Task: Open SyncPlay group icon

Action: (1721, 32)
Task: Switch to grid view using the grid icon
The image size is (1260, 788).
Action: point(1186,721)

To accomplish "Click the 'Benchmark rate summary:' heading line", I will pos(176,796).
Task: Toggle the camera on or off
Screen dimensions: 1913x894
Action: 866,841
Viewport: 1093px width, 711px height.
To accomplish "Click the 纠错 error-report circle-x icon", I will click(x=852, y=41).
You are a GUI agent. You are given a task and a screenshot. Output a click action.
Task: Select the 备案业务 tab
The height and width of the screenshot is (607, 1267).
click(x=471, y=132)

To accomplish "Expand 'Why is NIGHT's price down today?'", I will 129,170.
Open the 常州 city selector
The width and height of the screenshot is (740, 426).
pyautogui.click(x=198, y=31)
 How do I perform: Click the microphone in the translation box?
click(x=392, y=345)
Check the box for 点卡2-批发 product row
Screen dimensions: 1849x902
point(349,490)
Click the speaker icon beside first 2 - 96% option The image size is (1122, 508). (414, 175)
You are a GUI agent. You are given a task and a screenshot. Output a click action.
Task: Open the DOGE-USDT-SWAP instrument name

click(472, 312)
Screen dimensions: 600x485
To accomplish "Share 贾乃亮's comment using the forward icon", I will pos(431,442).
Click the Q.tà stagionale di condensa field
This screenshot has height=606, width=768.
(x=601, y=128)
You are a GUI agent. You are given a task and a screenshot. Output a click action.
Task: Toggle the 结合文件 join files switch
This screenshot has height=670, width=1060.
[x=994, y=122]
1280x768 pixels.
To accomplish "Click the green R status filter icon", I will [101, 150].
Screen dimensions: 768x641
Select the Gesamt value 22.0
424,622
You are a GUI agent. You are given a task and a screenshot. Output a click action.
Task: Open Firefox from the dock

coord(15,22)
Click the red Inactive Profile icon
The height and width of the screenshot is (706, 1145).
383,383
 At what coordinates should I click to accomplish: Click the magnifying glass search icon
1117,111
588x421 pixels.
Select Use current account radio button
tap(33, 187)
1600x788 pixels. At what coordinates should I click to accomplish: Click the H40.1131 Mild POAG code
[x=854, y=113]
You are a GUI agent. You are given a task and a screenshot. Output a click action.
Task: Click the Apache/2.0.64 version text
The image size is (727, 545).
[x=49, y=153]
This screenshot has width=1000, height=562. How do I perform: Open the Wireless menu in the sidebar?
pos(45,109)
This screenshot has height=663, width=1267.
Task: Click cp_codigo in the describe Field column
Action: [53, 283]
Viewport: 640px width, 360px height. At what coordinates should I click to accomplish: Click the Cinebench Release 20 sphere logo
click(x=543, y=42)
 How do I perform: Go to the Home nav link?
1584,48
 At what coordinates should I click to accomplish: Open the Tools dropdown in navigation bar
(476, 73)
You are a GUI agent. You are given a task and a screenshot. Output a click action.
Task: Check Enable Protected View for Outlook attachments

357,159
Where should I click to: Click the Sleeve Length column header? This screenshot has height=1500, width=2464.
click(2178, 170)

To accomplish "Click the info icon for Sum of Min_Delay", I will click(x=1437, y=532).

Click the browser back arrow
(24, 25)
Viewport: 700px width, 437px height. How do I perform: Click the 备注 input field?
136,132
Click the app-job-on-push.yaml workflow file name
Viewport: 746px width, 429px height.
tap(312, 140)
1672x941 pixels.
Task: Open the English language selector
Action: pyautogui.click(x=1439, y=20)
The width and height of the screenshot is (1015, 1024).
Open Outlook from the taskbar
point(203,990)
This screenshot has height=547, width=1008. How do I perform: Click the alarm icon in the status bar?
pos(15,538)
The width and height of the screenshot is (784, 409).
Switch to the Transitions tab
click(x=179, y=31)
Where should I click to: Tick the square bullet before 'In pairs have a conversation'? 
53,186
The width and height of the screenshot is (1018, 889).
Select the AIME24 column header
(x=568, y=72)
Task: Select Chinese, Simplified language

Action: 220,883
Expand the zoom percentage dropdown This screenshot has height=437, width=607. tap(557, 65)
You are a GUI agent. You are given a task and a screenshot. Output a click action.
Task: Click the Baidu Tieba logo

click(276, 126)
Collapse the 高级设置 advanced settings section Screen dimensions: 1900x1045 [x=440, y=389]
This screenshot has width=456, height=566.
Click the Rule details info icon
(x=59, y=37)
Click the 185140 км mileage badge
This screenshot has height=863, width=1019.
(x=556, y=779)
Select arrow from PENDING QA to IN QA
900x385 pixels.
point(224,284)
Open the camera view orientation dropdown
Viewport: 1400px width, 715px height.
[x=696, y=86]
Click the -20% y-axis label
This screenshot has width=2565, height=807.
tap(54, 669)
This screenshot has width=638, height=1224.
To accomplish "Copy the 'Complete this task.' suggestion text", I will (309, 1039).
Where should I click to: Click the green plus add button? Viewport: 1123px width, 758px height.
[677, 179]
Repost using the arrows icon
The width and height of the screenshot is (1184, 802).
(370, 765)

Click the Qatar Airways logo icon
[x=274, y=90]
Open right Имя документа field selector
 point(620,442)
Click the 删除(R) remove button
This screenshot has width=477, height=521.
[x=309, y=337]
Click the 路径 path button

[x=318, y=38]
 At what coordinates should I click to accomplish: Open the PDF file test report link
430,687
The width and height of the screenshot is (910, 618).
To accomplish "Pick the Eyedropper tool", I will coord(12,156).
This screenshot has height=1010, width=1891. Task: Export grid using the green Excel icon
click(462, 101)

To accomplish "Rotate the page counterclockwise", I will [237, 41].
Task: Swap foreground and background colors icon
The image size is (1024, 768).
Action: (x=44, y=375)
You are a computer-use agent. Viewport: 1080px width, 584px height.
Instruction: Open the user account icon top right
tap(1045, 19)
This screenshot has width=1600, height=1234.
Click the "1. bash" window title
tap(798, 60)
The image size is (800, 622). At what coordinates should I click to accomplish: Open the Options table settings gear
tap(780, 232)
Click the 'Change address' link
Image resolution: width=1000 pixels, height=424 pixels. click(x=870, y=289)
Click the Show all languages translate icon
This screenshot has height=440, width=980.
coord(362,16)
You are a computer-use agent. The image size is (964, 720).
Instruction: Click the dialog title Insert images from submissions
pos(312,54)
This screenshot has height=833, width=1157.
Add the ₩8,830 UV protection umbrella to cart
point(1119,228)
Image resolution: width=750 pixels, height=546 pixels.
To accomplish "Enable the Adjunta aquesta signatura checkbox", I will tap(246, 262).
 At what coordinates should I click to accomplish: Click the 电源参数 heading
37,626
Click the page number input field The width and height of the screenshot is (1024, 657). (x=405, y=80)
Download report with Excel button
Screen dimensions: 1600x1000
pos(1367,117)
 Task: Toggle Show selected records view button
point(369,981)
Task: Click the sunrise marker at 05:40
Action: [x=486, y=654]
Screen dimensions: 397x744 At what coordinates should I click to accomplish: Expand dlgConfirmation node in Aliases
-------
The required output is the stretch of entries above from the line containing "This screenshot has width=638, height=1224." through the line containing "Task: Swap foreground", reproduced exactly.

This screenshot has width=638, height=1224.
To accomplish "Copy the 'Complete this task.' suggestion text", I will (309, 1039).
Where should I click to: Click the green plus add button? Viewport: 1123px width, 758px height.
[677, 179]
Repost using the arrows icon
The width and height of the screenshot is (1184, 802).
(370, 765)

Click the Qatar Airways logo icon
[x=274, y=90]
Open right Имя документа field selector
 point(620,442)
Click the 删除(R) remove button
This screenshot has width=477, height=521.
[x=309, y=337]
Click the 路径 path button

[x=318, y=38]
 At what coordinates should I click to accomplish: Open the PDF file test report link
430,687
The width and height of the screenshot is (910, 618).
To accomplish "Pick the Eyedropper tool", I will coord(12,156).
This screenshot has height=1010, width=1891. Task: Export grid using the green Excel icon
click(462, 101)

To accomplish "Rotate the page counterclockwise", I will [237, 41].
Task: Swap foreground and background colors icon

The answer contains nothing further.